Irish tongue becoming talk of campus

Author: Ed Cohen

At the home of the Fighting Irish, increasing numbers of students want to learn to speak Irish, even though only a tiny portion of the people in Ireland do.

Demand for Irish language courses has been strong since the establishment of the Keough Institute for Irish Studies in 1992. Last fall 67 undergraduates were enrolled in Irish language courses. The total was expected to top 80 this spring.

“The problem is not stirring up interest, the problem is finding people to teach the classes,” says Christopher Fox, director of the Keough Institute.

Fox also heads the University’s new Department of Irish Language and Literature, established last spring. The Irish ambassador to the United States, Noel Fahey, gave a lecture on campus last October to mark the official inauguration of the department, which is the only one of its kind in the United States.

Irish, sometimes referred to in the United States as Gaelic, is the language that was spoken throughout Ireland from the fifth century until the potato famine of the mid-19th century and resulting Irish diaspora, explains Éamonn Ó Ciardha, program coordinator of the Keough Institute and a native of Ireland. The Irish people became convinced that if they were going to make it in the world they had to speak English. According to Fox, 98 percent of Irish immigrants to the United States in the 19th century arrived speaking Irish, not English. Within a generation they had completely abandoned the language.

Ó Ciardha (pronounced oh-KEER-uh) says Irish has traditionally been taught to school children in Ireland but in a manner akin to how Latin is taught in the United States—a dead language useful mainly in translating historic documents and literature. But Irish isn’t entirely dead. About 50,000 people out of Ireland’s population of just under 4 million speak the language, Ó Ciardha says. There are also private Irish-language schools, and an Irish-language television station has been on the air for more than a decade, he says.

Last fall a TV crew from Northern Ireland visited Notre Dame the weekend of the home football game against Michigan. The group was here to produce a feature on Irish studies at Notre Dame and the Fighting Irish culture, which many in Ireland find curious. The report, done entirely in Irish, was commissioned by the BBC as part of its commitment to Irish-English cultural parity in Northern Ireland, Ó Ciardha says. You can watch the piece over the Internet at www.bbc.co.uk/northernireland/irish/srl/abroad/notre_dame_eng.shtml.

Notre Dame was among the institutions of higher learning in the United States to offer courses in Irish, according to Brian Ó Conchubhair (pronounced BREE-en oh-KAHN-uh-COOR), assistant professor of Irish language and literature and a fellow of the Keough Institute. Records exist of a Brother Simeon teaching courses here from 1868-74. One report says the courses attracted more than 350 students.

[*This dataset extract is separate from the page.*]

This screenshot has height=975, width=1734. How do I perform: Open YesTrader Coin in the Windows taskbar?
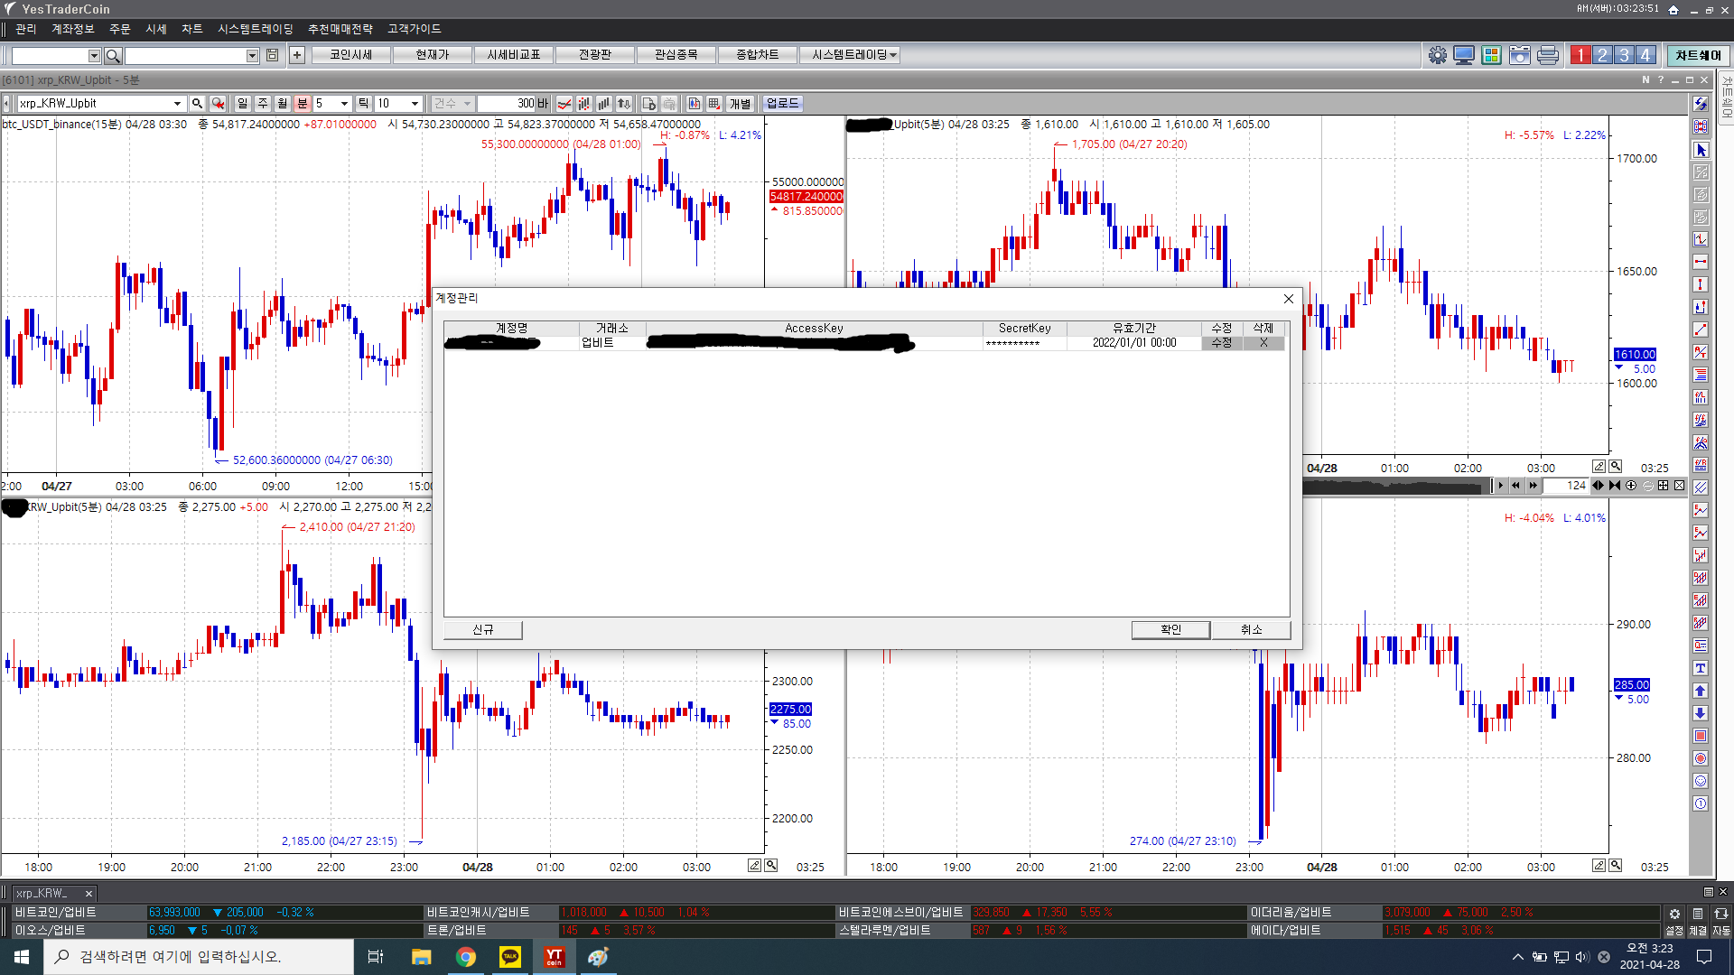click(x=554, y=957)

The language courses apparently continued to be part of the curriculum into the early part of the 20th century, after which only Irish literature courses were taught, generally by visiting professors using English translations. One faculty member remembers courses in the Irish language being taught here in the 1960s, Ó Conchubhair says, but they weren’t offered on a regular basis again until 1994, through the Keough Institute.

Many Notre Dame undergraduates are descendants of Irish immigrants. Some say they want to learn Irish to reclaim a part of their heritage. First-year student Erin Burns says she saw it as an opportunity to understand the culture and traditions of her ancestors better. She wasn’t put off by the fact that Irish isn’t spoken much in Ireland anymore.

“Some may see this as a reason not to learn the language. I see it as a motivation to learn Irish so that the rich history and culture that accompanies it may be preserved,” Burns says. She admits that another reason she signed up for Irish was because she was tired of Spanish and wanted to try something new. Arts and Letters majors can use Irish to satisfy their college’s foreign language requirement.

Some students say they came to Notre Dame thinking they would like to study abroad in Ireland so they wanted to learn more about the country’s culture and history. Sophomore Kerry Lanigan says she signed up for her first Irish language course merely because she was looking for an elective and the class fit into her schedule. She didn’t plan on going further. But “all that has changed.” Irish is now her favorite class, and she’s applied to study abroad in Dublin next fall.

Last October the University dedicated a new home for its study abroad program in Ireland, at the historic O’Connell House on Dublin’s Merrion Square. The building was refurbished with benefactions from the families of Notre Dame trustees Donald Keough and Martin Naughton.

More than 70 Notre Dame undergraduates study abroad at the Keough Centre each semester.